Voice Memo – The Voice Memo app is perfect for capturing ideas, practicing pronunciation/presentations or reflecting informally on process or progress. Really any digital voice recorder will do. The two-step workflow of Voice Memo > Google Drive allows students to pull together, in a singular portfolio space, the primary project (e.g. essay, video, mode elaborate audio) and the supporting documentation. I really like the way this workflow invites reflection and iteration.
The Daily [The New York Times] – In less than a year, Michael Barbaro’s The Daily has gone from “Can a traditional outlet tell a story in this way?” to “Let’s see what else the Times has to say about the news of the day?” The Daily is an open window into the day’s news and the conversations that reporters and sources have.
Up First [NPR] – What sells Up First is the pace and the dialog. The depth of coverage and attention to detail is what one would expect from NPR but the urgency and intimacy is different. Up First is really a strong offering in this new space.
Latino USA [NPR] – If I told you there was a podcast that covered politics, music, health, arts, culture, and business…you’d be interested, no? If I told the Anchor and Executive Producer was a Peabody Award-winning journalist…you’d be more interested, no? Now I’ll say that it tells compelling, surprising, unusual stories all the time…you’d be even more interested, no? Listen to Latino USA for stories for hoy y mañana.
Wow in the World [NPR] – The producers of Wow in the World say it is “a podcast and a new way for families to connect, look up and discover the wonders in the world around them.” With so much swirl around homework–read worksheets and tri fold triumphs–wouldn’t it be something if families could listen to a podcasts like this together and talk through lessons they learned. In a meta twist, families could occasionally respond to programs with their own “Wows!”
With so much swirl around homework–read worksheets and tri fold triumphs–wouldn’t it be something if families could listen to a podcasts like this together and talk through lessons they learned. In a meta twist, families could occasionally respond to programs with their own “Wows!”
Hidden Brain [NPR] – “The Hidden Brain helps curious people understand the world – and themselves.” Combining science and storytelling, host Shankar Vedantam weaves fanciful yet fact-based narratives. Why do we behave the way we do? Why can’t we see what is so apparent sometimes?
Kind World [WBUR] – Episode #39 (adult children dealing with a parent’s dementia) stopped me in my tracks and episode #41 (Jim Abbott’s life, in and out of baseball) sold me. The stories on Kind World are intimate, intense and intelligent.
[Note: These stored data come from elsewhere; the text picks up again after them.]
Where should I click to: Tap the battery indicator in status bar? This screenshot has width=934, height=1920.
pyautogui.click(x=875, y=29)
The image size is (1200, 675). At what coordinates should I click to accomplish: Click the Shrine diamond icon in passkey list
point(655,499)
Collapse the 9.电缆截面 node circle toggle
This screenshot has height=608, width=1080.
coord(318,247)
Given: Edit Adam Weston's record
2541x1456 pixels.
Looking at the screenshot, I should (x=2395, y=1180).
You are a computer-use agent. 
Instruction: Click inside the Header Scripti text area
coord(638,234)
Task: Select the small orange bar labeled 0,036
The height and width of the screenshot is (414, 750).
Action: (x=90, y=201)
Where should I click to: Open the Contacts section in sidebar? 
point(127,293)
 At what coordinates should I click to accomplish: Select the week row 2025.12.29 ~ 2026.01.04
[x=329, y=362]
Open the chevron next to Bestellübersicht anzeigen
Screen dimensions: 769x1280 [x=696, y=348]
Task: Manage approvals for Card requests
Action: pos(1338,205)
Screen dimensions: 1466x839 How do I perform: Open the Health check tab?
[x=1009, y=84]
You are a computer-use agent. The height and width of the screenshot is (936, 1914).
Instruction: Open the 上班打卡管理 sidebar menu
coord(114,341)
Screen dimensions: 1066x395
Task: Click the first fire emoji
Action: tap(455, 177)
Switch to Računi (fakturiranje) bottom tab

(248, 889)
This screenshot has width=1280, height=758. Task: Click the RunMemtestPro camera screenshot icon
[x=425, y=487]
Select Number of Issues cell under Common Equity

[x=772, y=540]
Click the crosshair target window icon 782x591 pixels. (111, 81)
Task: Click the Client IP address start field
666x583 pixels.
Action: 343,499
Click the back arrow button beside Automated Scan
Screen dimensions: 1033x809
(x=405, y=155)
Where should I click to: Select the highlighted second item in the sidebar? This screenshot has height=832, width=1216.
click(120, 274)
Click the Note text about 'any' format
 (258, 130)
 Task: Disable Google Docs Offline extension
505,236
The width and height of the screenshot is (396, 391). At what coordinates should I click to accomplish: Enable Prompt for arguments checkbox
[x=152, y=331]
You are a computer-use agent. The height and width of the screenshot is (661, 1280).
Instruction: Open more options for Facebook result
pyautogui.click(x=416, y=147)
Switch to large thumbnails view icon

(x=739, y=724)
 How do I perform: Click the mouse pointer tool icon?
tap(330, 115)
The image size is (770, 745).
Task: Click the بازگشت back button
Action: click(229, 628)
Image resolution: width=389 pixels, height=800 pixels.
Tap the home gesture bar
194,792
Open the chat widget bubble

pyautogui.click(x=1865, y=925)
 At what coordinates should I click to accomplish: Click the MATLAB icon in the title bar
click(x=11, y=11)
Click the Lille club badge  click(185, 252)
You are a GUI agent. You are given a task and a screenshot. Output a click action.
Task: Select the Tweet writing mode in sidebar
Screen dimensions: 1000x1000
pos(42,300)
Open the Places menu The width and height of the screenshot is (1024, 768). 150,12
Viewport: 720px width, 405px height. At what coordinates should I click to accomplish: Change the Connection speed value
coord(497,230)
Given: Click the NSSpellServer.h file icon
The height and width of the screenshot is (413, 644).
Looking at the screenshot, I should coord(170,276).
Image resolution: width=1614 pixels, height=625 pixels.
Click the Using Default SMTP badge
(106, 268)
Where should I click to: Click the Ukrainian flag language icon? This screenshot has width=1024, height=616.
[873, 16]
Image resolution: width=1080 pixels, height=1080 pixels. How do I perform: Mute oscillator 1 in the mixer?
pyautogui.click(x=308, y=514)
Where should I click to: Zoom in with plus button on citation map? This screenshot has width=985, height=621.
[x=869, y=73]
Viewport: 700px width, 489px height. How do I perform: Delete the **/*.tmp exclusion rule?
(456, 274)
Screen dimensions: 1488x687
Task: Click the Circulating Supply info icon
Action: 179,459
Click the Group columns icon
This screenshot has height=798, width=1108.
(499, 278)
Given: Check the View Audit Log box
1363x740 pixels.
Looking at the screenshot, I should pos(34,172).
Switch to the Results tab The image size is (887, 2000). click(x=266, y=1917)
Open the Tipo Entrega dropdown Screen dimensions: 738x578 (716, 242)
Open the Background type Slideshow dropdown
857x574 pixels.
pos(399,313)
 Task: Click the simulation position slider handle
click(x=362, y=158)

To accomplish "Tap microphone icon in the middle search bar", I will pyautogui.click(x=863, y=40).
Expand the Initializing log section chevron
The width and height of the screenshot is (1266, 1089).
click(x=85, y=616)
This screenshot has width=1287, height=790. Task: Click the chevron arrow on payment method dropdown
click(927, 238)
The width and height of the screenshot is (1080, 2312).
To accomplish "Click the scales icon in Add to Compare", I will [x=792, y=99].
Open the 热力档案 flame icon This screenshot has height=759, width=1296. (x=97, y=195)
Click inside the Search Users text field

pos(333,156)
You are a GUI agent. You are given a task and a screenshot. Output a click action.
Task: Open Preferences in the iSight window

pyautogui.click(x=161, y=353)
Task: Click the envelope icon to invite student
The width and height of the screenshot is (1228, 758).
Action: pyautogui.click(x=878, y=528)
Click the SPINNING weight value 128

Once students are familiar with the expectations, the workflows and the technical aspects, students can move from completing pre-scripted tasks to exploring the media. When is audio the best way to explore a topic versus text or video? How can they apply technical skills they learn in one (academic) area to another? How can they refine skills and expand understanding semester to semester, year to year in one discipline? Which podcasts can students bring to class and how can they establish criteria to evaluate them?
I believe all of these questions are worth asking as the audio landscape expands and evolves.